# What is being asked
Look below for the line that contains "Click the Reply speech bubble icon", then quote it and all the lines after it, exactly, with the pictures left out.

Top of Records for the task

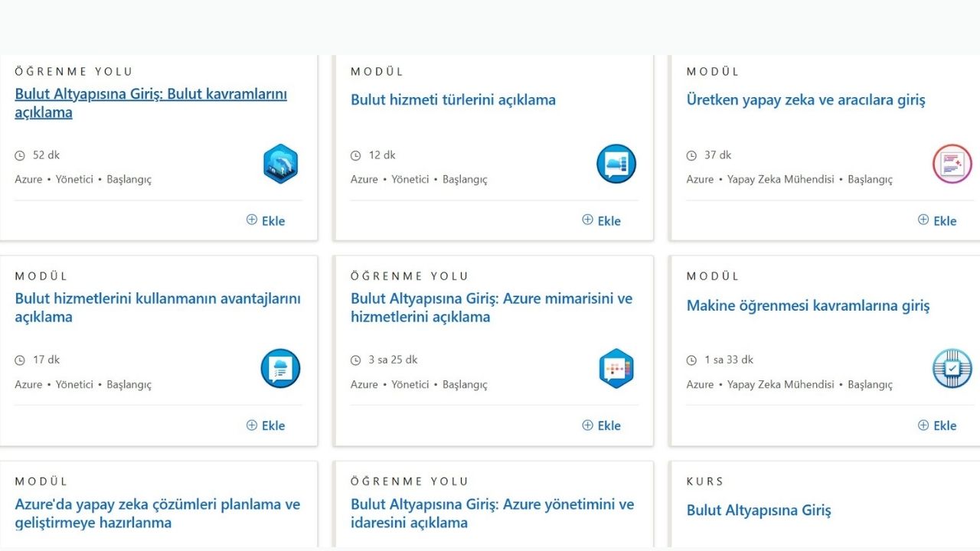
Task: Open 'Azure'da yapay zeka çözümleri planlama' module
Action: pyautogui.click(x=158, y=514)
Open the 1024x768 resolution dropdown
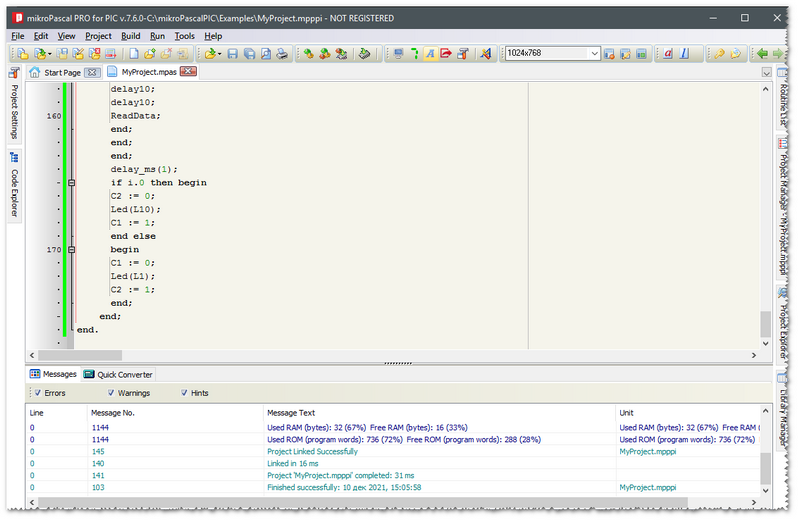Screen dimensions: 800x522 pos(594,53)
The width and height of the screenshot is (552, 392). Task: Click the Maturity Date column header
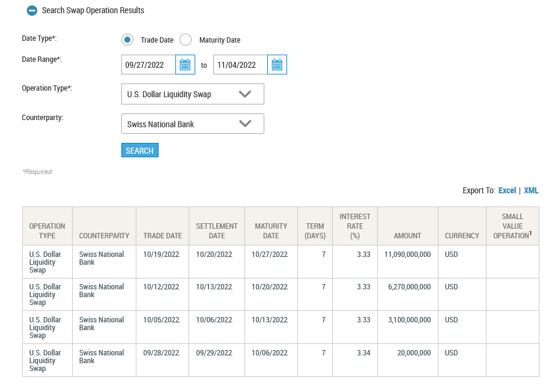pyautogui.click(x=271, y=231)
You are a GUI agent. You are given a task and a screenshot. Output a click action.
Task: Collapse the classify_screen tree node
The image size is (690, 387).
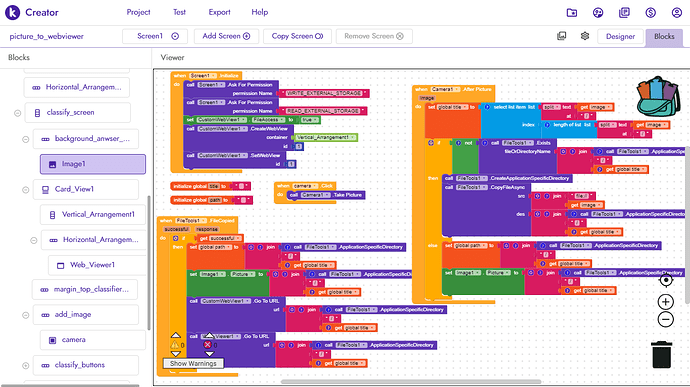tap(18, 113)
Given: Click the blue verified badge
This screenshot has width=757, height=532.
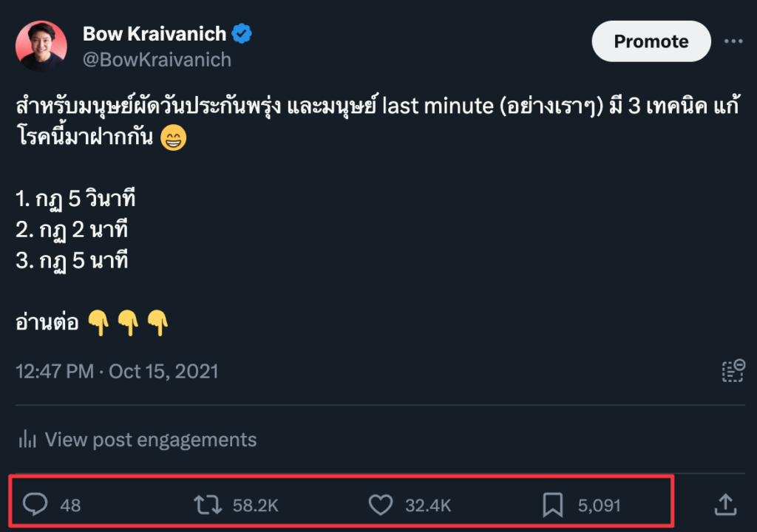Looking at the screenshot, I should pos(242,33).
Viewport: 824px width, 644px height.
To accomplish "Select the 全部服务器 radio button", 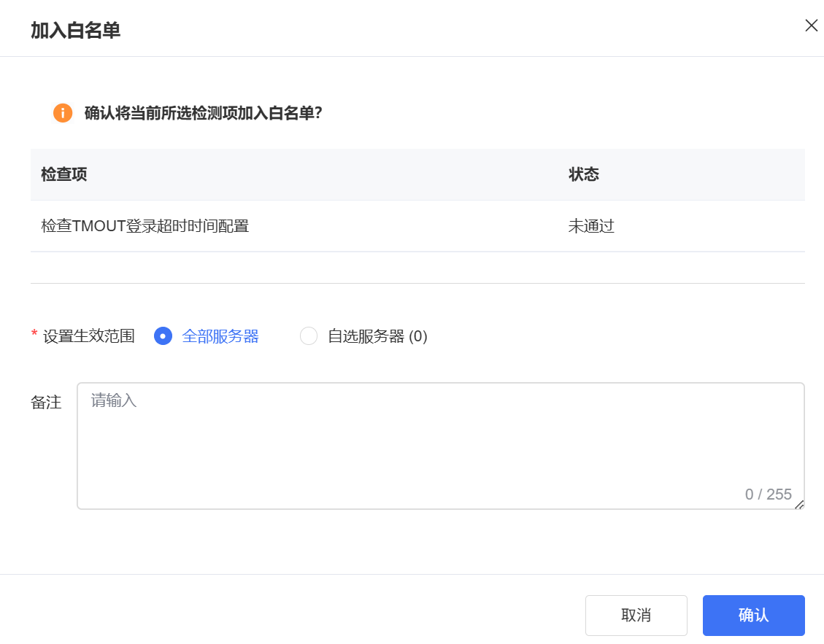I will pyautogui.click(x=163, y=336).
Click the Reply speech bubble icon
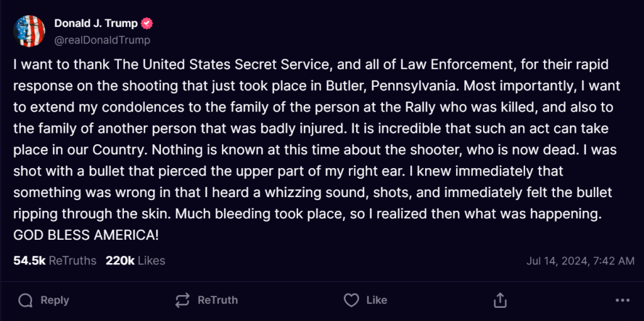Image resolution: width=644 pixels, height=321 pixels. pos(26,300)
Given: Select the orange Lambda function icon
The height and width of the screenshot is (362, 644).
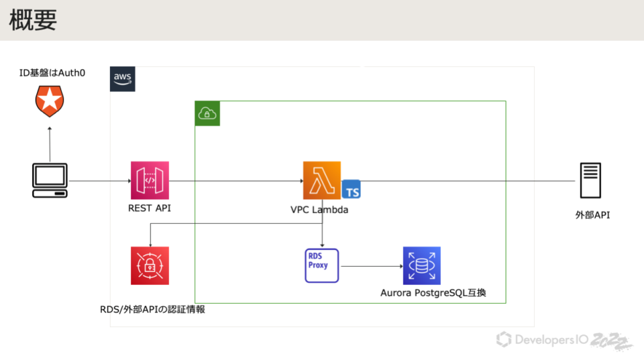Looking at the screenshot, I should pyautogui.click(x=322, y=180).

Bottom of Records for the task

# Written solution
Click the Reply speech bubble icon
Image resolution: width=644 pixels, height=321 pixels. pos(26,300)
Given: Select the orange Lambda function icon
The height and width of the screenshot is (362, 644).
Looking at the screenshot, I should pyautogui.click(x=322, y=180).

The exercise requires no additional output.